Yudisium kali ini memang terasa istimewa. Keistimewaan itu tampak dari keberagaman pakaian adat suku bangsa yang di pakai oleh peserta. Meskipun pakaian adat yang mereka pakai belum tentu mewakili etnis nya sendiri, tapi paling tidak memberikan kesan bahwa betapa kaya nya Kalimantan Barat dengan suku bangsa yang mendiami bumi Borneo ini.
Orang-orang yang bukan dari suku Madura seolah dikenalkan dengan pakaian khas pria Madura yang loggar itu. Baju Pesa'an namanya. Baju Pesa’an memang di desain serba longgar dan pemakaian nya yang terbuka. Hal ini melambangkan sifat dan keterbukaan orang Madura. Bukan ekslusif sebagaimana yangsering dicitrakan oleh kebanyakan orang.
Cara memakai baju Pesa'an pun memang berbeda dengan memakai baju pada umumnya. Memakai baju pesa'an mula-mula didahului dengan memakai celana gomborannya. Celana yang memiliki bentuk setengah sarung itu, dipakai dengan memasukkan kedua kaki ke dalam celana, kemudian bagian atas celana dilipat ke kiri atau ke kanan. Setelah itu dilipat ke arah bagian perut dan digulung dari atas seperti halnya memakai sarung, sampai kira-kira panjang celana menjadi 3/4. Sebagai penguat celana gombor, dipakaikan sabuk atau yang dikenal oleh orang Madura dengan sebutan Katemang.
Kemudian untuk bagian atas dipakai baju kaos garis-garis dengan warna merah dan putih. Setelah itu baru dikenakan baju Pesa'an. Konon, makna kaos garis-garis (lorek) merah dan putih melambangkan kegagahan, sikap tegas serta semangat juang yang kuat, dalam menghadapi segala hal terutama semangat dalam mencari nafkah.

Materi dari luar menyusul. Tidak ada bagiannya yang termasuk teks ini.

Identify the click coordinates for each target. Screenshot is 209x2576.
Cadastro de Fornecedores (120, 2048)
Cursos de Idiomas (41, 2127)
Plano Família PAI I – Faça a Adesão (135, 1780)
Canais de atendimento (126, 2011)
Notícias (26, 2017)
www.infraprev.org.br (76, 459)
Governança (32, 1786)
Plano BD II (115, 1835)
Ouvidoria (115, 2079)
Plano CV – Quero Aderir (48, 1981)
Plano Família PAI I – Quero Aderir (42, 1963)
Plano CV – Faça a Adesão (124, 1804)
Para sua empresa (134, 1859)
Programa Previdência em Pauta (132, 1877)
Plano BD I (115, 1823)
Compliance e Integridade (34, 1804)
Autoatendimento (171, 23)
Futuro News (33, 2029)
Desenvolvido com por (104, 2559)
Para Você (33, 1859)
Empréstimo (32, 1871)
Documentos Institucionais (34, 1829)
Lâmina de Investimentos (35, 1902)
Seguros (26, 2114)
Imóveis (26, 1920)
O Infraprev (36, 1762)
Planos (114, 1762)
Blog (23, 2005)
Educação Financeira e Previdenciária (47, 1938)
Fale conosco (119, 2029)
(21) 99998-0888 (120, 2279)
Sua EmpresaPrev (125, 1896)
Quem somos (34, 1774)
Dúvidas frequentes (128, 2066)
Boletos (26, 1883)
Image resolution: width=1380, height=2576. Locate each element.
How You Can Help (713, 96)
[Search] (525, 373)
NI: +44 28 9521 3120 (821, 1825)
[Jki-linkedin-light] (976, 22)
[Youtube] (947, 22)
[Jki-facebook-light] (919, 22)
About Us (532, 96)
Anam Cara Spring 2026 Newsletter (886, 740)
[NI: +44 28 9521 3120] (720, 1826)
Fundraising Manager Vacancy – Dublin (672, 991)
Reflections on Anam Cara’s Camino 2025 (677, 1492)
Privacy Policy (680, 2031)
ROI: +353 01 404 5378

Untuk bagian penutup kepala dipakailah Odheng. Odheng bagi orang Madura memiliki arti simbolis yang cukup kompleks, Baik dari sisi cara memakainya di kepala maupun motif dan ukurannya. Bentuk dan cara memakainya pun menunjukkan derajat seseorang dalam masyarakat. Odheng Terbuat dari kain dengan hiasan motif bunga, berwarna merah soga. Adapun pemakaian odheng yang dipakai oleh peserta yudisium di IAIN Pontianak kemarin ada dua model, yakni Tapoghan dan Santapan .
Diantara ratusan peserta yudisium kemarin saya tidak melihat ada perempuan nya yang memakai baju kebaya Madura. Padahal tidak sedikit mahasiswi yang berasal dari suku Madura di IAIN Pontianak. Ada beberapa orang yang saya kenal baik dengan mereka karena dulu pernah aktif di Himpunan Mahasiswa Madura Kalimantan Barat.
Tidak adanya peserta yudisium yang memakai baju kebaya bisa disebabkan oleh tiga hal. Pertama : Sulitnya mencari kebaya Madura di Kota Pontianak. Kedua : kebaya Madura mungkin dianggap terlalu ‘vulgar’ untuk di pakai di kampus perguruan tinggi Islam. Sebagaimana diketahui bahwa kebaya Madura umumnya memiliki ciri khas penggunaan kutang polos dengan warna-warna mencolok seperti merah, hijau atau biru terang.
Keindahan lekuk tubuh wanita yang memakainya akan tampak karena kebaya Madura umumnya kebaya rancongan yang dipadu dengan kain samper yang pemakaian nya hanya sampai setengah betis si wanita. Konon, hal tersebut merupakan perwujudan nilai budaya yang hidup dikalangan perempuan Madura yang menghargai keindahan tubuh.
Dan yang Ketiga : bisa jadi ketidaktahuan saya pribadi dengan trend kebaya Madura yang terus mengalami evolusi sehingga mulai meninggalkan bentuk aslinya. Namun demikian, saya pribadi sudah cukup berbangga melihat beberapa orang memakai baju pesa’an di acara-acara resmi seperti yudisium. Diterimanya Pemakaian baju pesa’an di acara yudisium IAIN Pontianak seolah mempertegas bahwa kampus tersebut menghapus stereotype negatif terhadap suku Madura di Kalimantan Barat.